Introduction to the chapter

This chapter provides an overview of the traditional scholarship of different language use in language learning settings. The way languages are described during this review reflects traditional understandings of languages, namely, separate entities that exist within the user. These descriptions are seen in the use of terminology such as first language, or L1, and target language, or TL. These terms are initially used as acknowledgements of theories that have dominated language learning over the last century. By the end of the chapter, I will explain why such terminology needs to be replaced with theories of language that promote inclusiveness rather than division.

English learning contexts

English as foreign language teaching (EFL) contexts are typically characterized as those in which English language learners study English almost exclusively in the classroom. They differ from English as second language (ESL) contexts in that learners in ESL contexts also have considerable interaction in English within the community. English learners in EFL contexts have significantly less exposure to, and interaction in, English, and therefore are said to need language lessons which optimize exposure to English. These generalizations of EFL and ESL contexts do nothing to account for the variations found in different cities and different countries around the world where English is learned or used. Different contexts vary in terms of teacher/student ratios, hours of class time per week, physical settings including available resources such as technology and teaching materials, not to mention the adopted teaching philosophies and practices that influence the actions of teachers in these contexts (Block, 2003). The overreliance on generalizations is a key failing of many policy makers. This failing is evident in the way many policy makers in countries where English is a foreign language have adopted second language acquisition theories that originated in ESL contexts. Policy decisions on the role a first language (L1) can play in second language learning are just one example of this failure to critically evaluate the appropriateness of a given teaching theory. Over the last decade or so, EFL countries, including but not limited to South Korea, have established government-initiated policies that seek to ban or minimize the role of the L1 in the class in order to maximize exposure to English. These policies are reactions to trends in second language acquisition and learning theories established predominantly in English-speaking countries, or ESL contexts (Hall & Cook, 2012; Mahboob & Lin, 2016; McKay, 2009). The negative value given to the L1 within ESL contexts was assumed to apply to EFL contexts, and little consideration was put into examining the uniqueness of EFL contexts and how second languages might be learned effectively in these contexts.

Theories of influence

What are these theories that are so influential in EFL contexts such as South Korea? The principal idea is that the exclusive use of the TL, primarily English, is necessary in order to provide a context for learners to communicate in a more meaningful and authentic manner in EFL environments. The more TL input available, the better. Conducting classroom management and organization in the TL is considered a must as it adds to the overall input of the TL (R. Ellis, 1988).
The belief is centred on the idea that competence in the foreign language is best realized by creating a rich TL environment that uses the TL not only for instruction, but also for discipline and management (Chaudron, 1988). It is claimed that in ESL classrooms, TL used for these functions is inevitable (R. Ellis, 1988); however, in EFL environments, this does not always occur due to teacher beliefs about how the L1 facilitates language-related learning goals within lessons. Other claims focus on how L1 use devalues the input of the TL. Support for monolingual teaching methodologies suggest that a TL-only methodology allows for more interaction and negotiation of meaning in the TL (Long, 2000; Pica, 2002), which can allow learners to adopt the language for their own communicative and sociocultural needs (Lin, 2000).
Central to most discussions on language teaching methods since the inception of the direct method has been the place of the L1 in the communicative classroom, and whether or not it should be included. This question of L1 use was one of the tensions central to the teaching approach known as communicative language teaching, or CLT. Although there is no theoretical support to exclude the L1 from a communicative classroom (Widdowson, 2003), the use of the L1 is seen to undermine one of CLT’s fundamental principles: that language can be learned and skills acquired via communicating in the TL (Macdonald, 1993).
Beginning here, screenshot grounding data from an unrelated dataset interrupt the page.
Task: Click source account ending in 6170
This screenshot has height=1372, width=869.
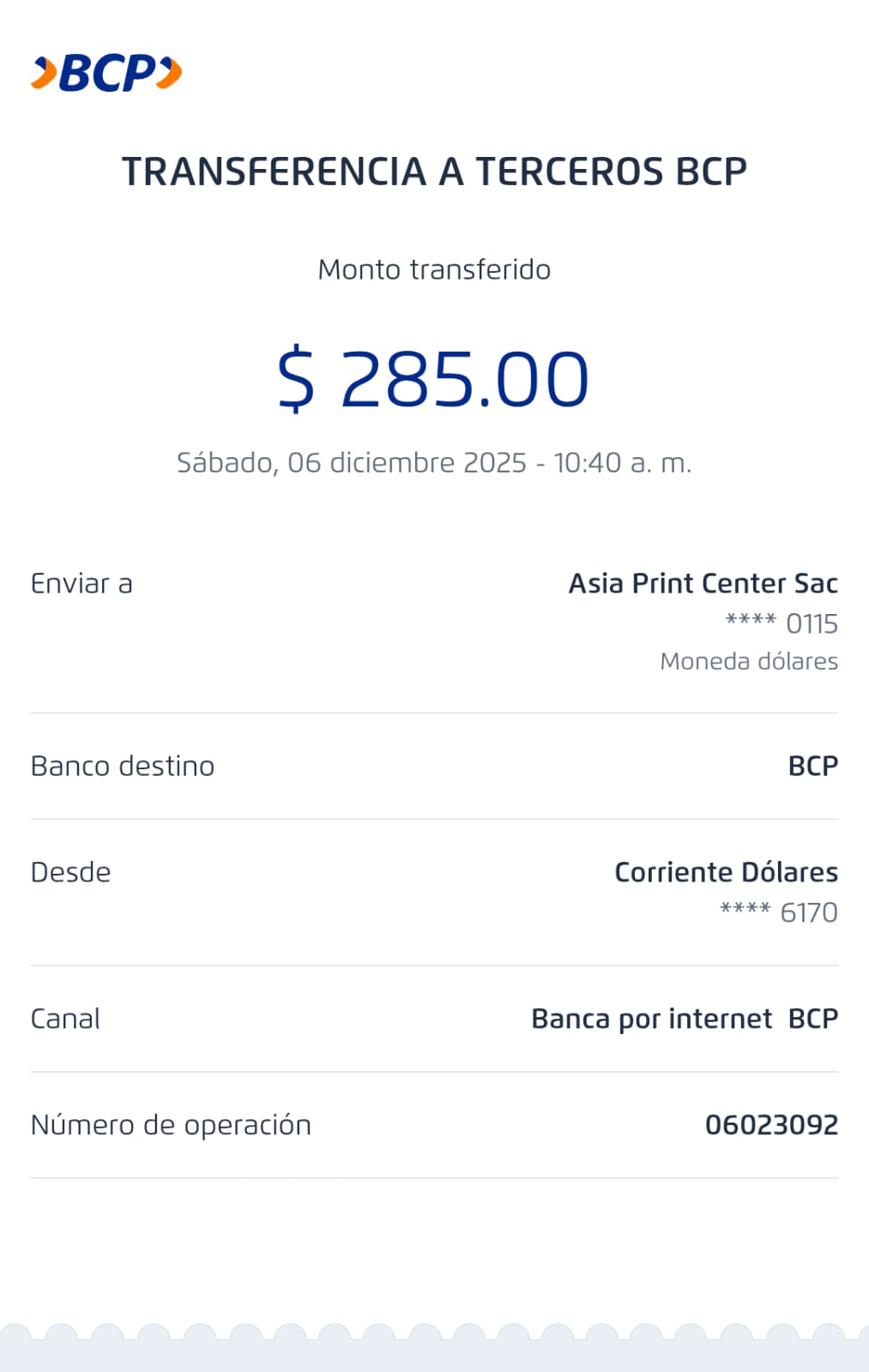Action: pyautogui.click(x=779, y=912)
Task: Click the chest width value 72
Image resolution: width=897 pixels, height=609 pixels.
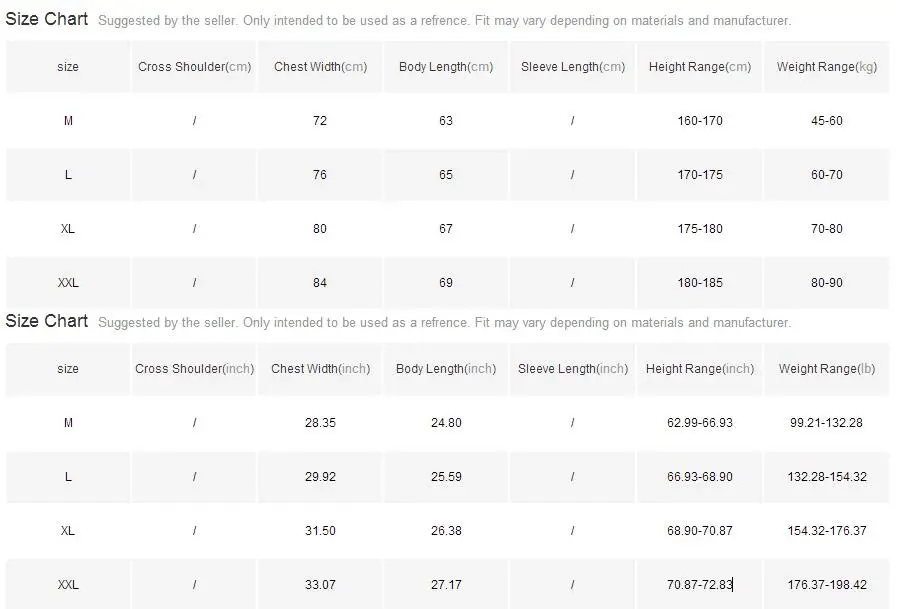Action: (320, 121)
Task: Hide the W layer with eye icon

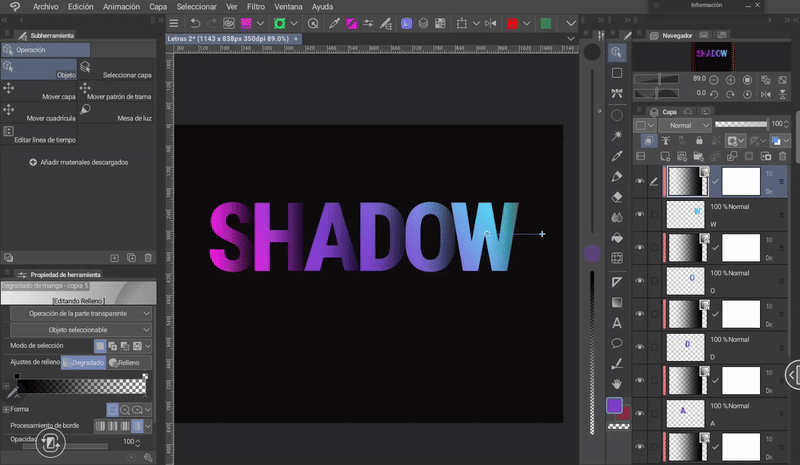Action: pos(640,213)
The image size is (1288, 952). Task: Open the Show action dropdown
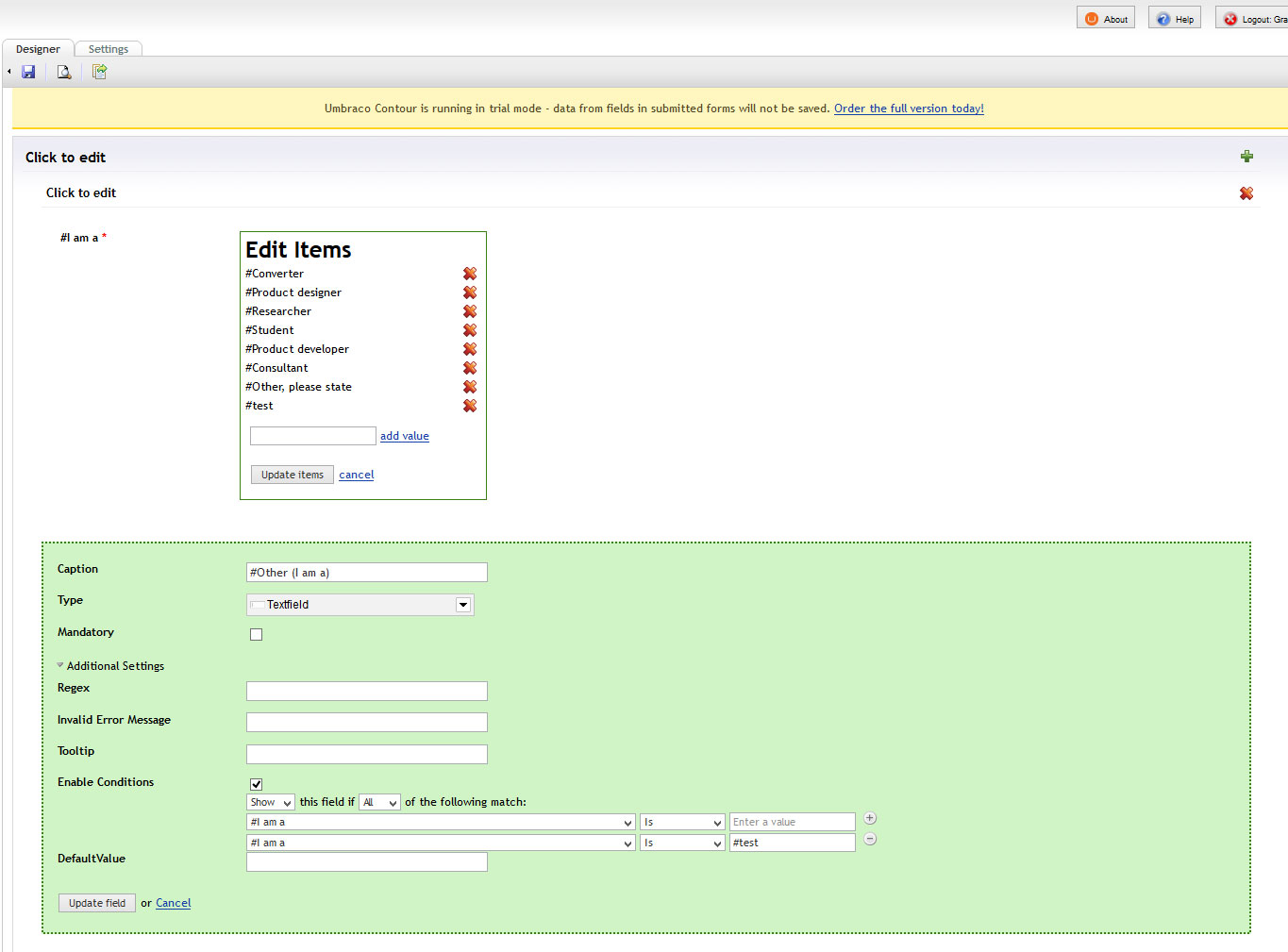click(x=271, y=803)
Psycholinguistics theories

Second language acquisition theories cited as support for L1 exclusion language teaching methods and policies include Krashen’s Input Hypothesis (Krashen, 1985), Long’s Interaction Hypothesis (Long, 1983, 1996) and Swain’s Comprehensible Output Hypothesis (Swain, 1985, 1995). Krashen’s Input Hypothesis distinguished between acquisition and learning, with the former being an implicit and unconscious act, and the latter an explicit and conscious act. It claimed that TL learning occurred via a natural order of acquisition based on understanding linguistic items a little bit beyond their current competence (i + 1). It also required learners to be affectively disposed to accepting the input they comprehend. The input was made comprehensible via simplification of language as well as contextual and extra linguistic clues. Additionally, it made the claim that learner speaking, or output, does not contribute directly to acquisition. The theory received a number of criticisms involving the nature of comprehension (Faerch & Kasper, 1986; Gass, 1988; Smith, 1986) and its necessity for acquisition (White, 1987). Krashen failed to define what type of comprehension processes were required for acquisition, something that Carroll (1999) pointed out as being necessary for any account of the role of input in acquisition. Long’s Interaction Hypothesis, influenced partly by Krashen’s hypothesis, claimed that incidental language acquisition was facilitated by engaging in interpersonal oral interactions, where communication problems arise and are then negotiated. Like Krashen, Long acknowledged that when simplified, input and context can facilitate language acquisition. Both theories have been used to explain the need to avoid L1 use in the classroom based on the idea that students require opportunities to interact and negotiate in the TL in order to facilitate TL acquisition.

But are they applicable?

Rarely mentioned, however, is the fact that a lot of the research done on these theories took place in laboratory conditions, away from natural classroom contexts, let alone EFL contexts (Krashen, 1985; Long, 1981, 1983). Classroom contexts involve complex sociocultural influences that are not realized in laboratory-like research. In addition to this, most of the observed interactions were between adult native speakers and non-native speakers of English. Classroom interactions often involve a large variety of interactions that have not been accounted for in these studies, including but not limited to: interactions between students who share a common L1, students of differing second language aptitude, and the different age groups present in different classroom contexts. These are important considerations when attempting to explain how theories of language acquisition can be used in differing contexts.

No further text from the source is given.